Chelsea Simon practices yoga in New York. Bizzy Armor Photography
How has your career as a personal trainer affected you as a dancer from Knicks City?
' These two works complement each other very well. Being a personal trainer allows me to have a fairly flexible schedule so I can attend games, performances and rehearsals. It also, of course, helps me avoid injury during the basketball season and keep fit in the offseason.”
What do you like most about the Knicks City dancer? nine0069
"My favorite part of KCD's job is being on a team with such inspiring, smart, confident and empowering women."
Describe a typical day.
'Does something like this exist?! Well, I have everything on my schedule. I usually start work at 6:30 in the morning and, depending on the day, I can only have two morning classes before the break, or five. Then I have a few clients at lunchtime and a few clients in the evenings. I also have two Knicks City Dancers rehearsals twice a week. It's a general skeleton, but there are a lot of other things thrown in (KCD performances and games, fitness photoshoots, and my own fitness regime at the gym). I manage to maintain the integrity of my life by sticking to a very organized, color-coded schedule. ” nine0003
Dancers often adopt unhealthy habits (be it an eating disorder, lack of cross-training, or junk food). What advice do you have for other dancers in terms of health and fitness?

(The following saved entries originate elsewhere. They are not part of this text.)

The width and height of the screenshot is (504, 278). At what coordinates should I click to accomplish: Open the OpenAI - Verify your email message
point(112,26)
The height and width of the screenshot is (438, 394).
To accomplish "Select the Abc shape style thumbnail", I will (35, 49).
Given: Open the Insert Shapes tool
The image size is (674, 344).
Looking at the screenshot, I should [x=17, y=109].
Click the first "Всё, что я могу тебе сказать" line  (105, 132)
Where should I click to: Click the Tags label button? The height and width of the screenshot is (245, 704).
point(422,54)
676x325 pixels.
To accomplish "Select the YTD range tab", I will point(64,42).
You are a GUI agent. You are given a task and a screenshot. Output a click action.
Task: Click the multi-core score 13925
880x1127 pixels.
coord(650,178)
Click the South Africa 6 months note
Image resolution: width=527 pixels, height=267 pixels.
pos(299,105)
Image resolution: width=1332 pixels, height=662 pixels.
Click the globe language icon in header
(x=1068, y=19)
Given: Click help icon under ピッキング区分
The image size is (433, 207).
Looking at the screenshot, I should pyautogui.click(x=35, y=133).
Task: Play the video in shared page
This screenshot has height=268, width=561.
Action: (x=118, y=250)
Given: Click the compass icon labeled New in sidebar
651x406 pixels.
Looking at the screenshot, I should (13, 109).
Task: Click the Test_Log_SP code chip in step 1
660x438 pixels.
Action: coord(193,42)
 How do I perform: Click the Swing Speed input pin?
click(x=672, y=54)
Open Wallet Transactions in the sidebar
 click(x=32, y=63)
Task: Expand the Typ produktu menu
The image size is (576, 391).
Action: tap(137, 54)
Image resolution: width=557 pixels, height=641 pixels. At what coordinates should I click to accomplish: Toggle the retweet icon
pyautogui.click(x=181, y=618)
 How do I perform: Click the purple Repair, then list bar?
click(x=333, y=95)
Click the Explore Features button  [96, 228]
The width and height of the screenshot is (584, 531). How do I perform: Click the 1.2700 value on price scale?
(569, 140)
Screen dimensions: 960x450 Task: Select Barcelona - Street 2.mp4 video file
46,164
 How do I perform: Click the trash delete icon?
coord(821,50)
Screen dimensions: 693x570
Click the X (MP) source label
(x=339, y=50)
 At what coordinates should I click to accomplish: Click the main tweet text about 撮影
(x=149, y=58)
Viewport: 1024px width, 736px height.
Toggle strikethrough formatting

“When it comes to any career, when you make a choice that changes your personality or is detrimental to your health, you must reevaluate why you are investing time in that career and who you are really doing it for, because it is should be you . Some time in college, I actually started adopting unhealthy eating habits: I started eating small meals after being told to lose 5-7 pounds several times. But I just felt terrible and my dancing didn't improve - in fact, I was more exhausted and more prone to injury. So I gave it up, started eating complete, filling, healthy food and just focused on being the best dancer that I could be.”
There are many fitness crazes that promise you a "dancer's body" (bars, Pilates, dance cardio), and at the same time, there are exercises that dancers are forbidden from doing (such as running, lifting weights, etc.